##### 引用文 #####

本発明の実施の形態について図面を参照しながら説明する。本発明の第1の実施の形態に係るシミュレーションシステムは、図1に示すように、ユーザ端末1と、相互通信制御装置2と、複数の個別シミュレータ3とを含んで構成され、これらは相互にネットワークを介して接続されている。
以下では、説明のために、ユーザが仮想的な都市空間内を移動する例を想定し、ユーザオブジェクトと、ユーザ以外のオブジェクトとしての車オブジェクト、建物オブジェクト、池オブジェクト、道路オブジェクト、鳥オブジェクト、及び都市内の池などに生息する魚オブジェクトが都市空間内の予め定められた領域をそれぞれ移動しているものとする。例えばユーザオブジェクトは、人であり、仮想都市空間内の地上付近で、歩道、横断歩道、または都市内の公園の陸地部分などを移動可能であると規定されている。また車オブジェクトは、地上付近で車道を移動可能であると規定される。さらに、鳥オブジェクトは、仮想都市空間内で、池の深部などを除く、地面上方全体ないし、池の所定深さまでを移動可能であると規定される。魚オブジェクトは、池内部を移動可能と規定される。なお、建物や池、道路などのオブジェクトは移動しないオブジェクトとしてユーザ端末1と個別シミュレータ3との間で、その配置位置に係る情報が保持されている。
ユーザ端末1は、一般的なパーソナルコンピュータを用いて実現できる。このユーザ端末1では、後に述べるように、ユーザオブジェクトが管理される。

#####

• **課題**
上の引用文で、魚オブジェクトが移動可能と規定されている範囲を答えよ。

##### 記録情報 #####

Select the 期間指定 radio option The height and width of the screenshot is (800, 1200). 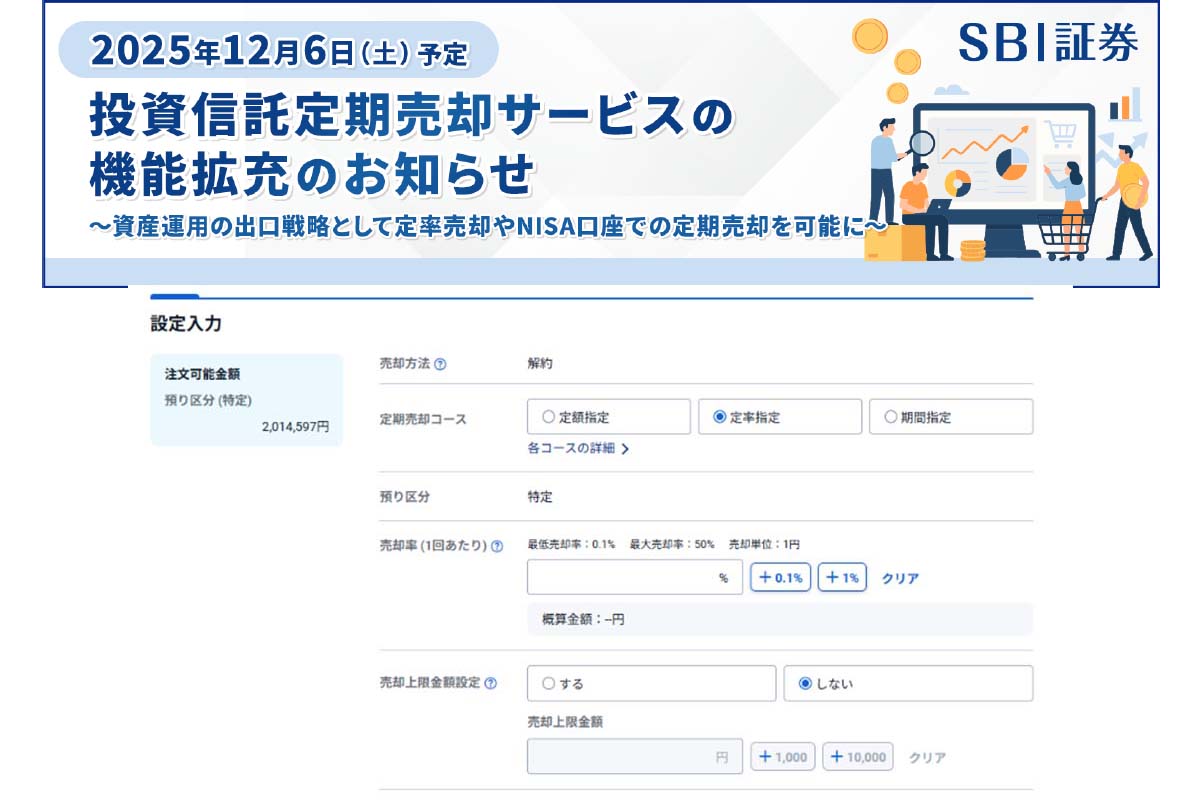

#####

• **解答**
池内部